Polyphyllin VII Promotes Apoptosis and Autophagic Cell Death via ROS-Inhibited AKT Activity, and Sensitizes Glioma Cells to Temozolomide

Abstract EN

The high recurrence frequency of gliomas but deficiency of effective treatment and prevalent chemoresistance have elicited interests in exploring and developing new agents.

Paris polyphyllins are monomers extracted from rhizome of Paris polyphylla var.

yunnanensis.

Here, we first reported that polyphyllin VII (PP7) exhibited cytotoxic effect on glioma cells.

PP7 significantly suppressed the viability and induced cell death of U87-MG and U251 cells after 24 h, with the IC50 values 4.24±0.87 μM and 2.17±0.14 μM, respectively.

Both apoptotic and autophagic processes were involved in the cytotoxic effect of PP7, as PP7 activated the Bcl2/Bax pathway and the inhibition of autophagy partly rescued the toxicity of PP7 in glioma cells.

In addition, an inhibition of AKT/mTORC1 activity was found after PP7 administration, and it seemed that the overproduction of reactive oxygen species (ROS) was responsible for this effect.

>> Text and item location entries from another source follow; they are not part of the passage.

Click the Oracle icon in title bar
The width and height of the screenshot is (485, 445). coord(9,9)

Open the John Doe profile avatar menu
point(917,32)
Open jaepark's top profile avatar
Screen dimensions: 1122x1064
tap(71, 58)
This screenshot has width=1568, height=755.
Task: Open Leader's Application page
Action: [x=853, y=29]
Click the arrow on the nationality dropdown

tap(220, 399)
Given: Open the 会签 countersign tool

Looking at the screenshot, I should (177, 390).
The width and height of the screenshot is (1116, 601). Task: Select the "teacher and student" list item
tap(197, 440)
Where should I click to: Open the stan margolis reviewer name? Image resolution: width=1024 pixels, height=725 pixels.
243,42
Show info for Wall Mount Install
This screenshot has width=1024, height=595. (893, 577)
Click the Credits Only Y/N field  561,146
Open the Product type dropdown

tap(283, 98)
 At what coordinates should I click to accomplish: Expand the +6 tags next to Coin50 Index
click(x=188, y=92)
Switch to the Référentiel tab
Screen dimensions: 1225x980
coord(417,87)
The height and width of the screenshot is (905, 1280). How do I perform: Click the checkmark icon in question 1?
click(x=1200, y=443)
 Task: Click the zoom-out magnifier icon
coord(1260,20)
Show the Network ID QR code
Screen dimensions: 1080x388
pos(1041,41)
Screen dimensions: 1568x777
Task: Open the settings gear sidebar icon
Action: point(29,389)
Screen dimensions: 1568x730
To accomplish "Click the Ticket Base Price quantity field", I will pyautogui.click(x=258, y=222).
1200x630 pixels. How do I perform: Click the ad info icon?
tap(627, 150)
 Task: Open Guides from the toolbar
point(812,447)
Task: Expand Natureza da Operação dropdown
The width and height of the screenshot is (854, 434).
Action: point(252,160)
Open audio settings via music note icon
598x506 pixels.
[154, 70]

Namely, the removal of ROS by NAC treatment mitigated PP7-induced cell death, autophagy, and its effect on the AKT/mTORC1 signaling.

Additionally, a combination assay of PP7 with temozolomide (TMZ), the most used chemotherapy for glioma patients, was performed resulting in synergism, while PP7 reduced TMZ resistance through inhibition of MGMT expression.

Thus, our study reports PP7 as a potential agent for glioma treatment and reveals its underlying mechanisms of action.